Non ci poteva essere regalo di Natale migliore per nove macachi utilizzati per gli esperimenti in laboratorio dall’Istituto superiore della Sanità (Iss). Dopo una vita trascorsa in gabbia per il bene della scienza, gli animali utilizzati per studi di immunologia sono stati trasportati al centro di recupero Biological Diversity di Semproniano, provincia di Grosseto, dove la Lega antivivisezione – Lav – è impegnata in progetti di riabilitazione di animali sfruttati, e saranno poi liberati.

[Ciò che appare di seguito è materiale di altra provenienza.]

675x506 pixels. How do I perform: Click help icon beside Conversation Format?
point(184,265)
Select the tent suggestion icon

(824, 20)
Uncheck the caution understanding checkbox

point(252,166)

La decisione è stata presa del presidente dell’Iss Silvio Brusaferro che si allinea alla legge con cui nel 2014, in applicazione di una direttiva europea, l’Italia si impegnò a evitare la sperimentazione animale e ad adottare metodi alternativi.

“Quando nel 1979 – precisa il presidente Brusaferro – entrai all’Iss il direttore di allora, Francesco Pocchiari, nel discorso del giuramento ci ricordò che ognuno di noi sarebbe dovuto andar via lasciando un mattone. Ecco il mio”. E aggiunge il capo del Centro nazionale di sperimentazione e benessere animale del maggiore riferimento della ricerca sanitaria in Italia Rodolfo Lorenzini al Corriere della Sera: “Ribadiamo l’impegno per la ricerca di modelli non animali alternativi, la comunità scientifica deve riflettere”.

È la prima volta che l’istituto si priva di scimmie da laboratorio. I nove macachi, selezionati per testare la risposta immunologica agli attacchi di agenti infettivi con l’inoculazione nel loro sangue di particelle virali, erano arrivati in Italia dal 2008 dall’isola di Mauritius. E ora verranno liberati. Intanto a Torino la Lav sta dando battaglia per sottrarre ai test dell’università di Torino sei macachi tenuti nello stabulario di Parma: “L’autorizzazione è irregolare. Abbiamo chiesto la sospensiva al Consiglio di Stato dopo il no del Tar”, precisa il presidente della Lega Gianluca Felicetti.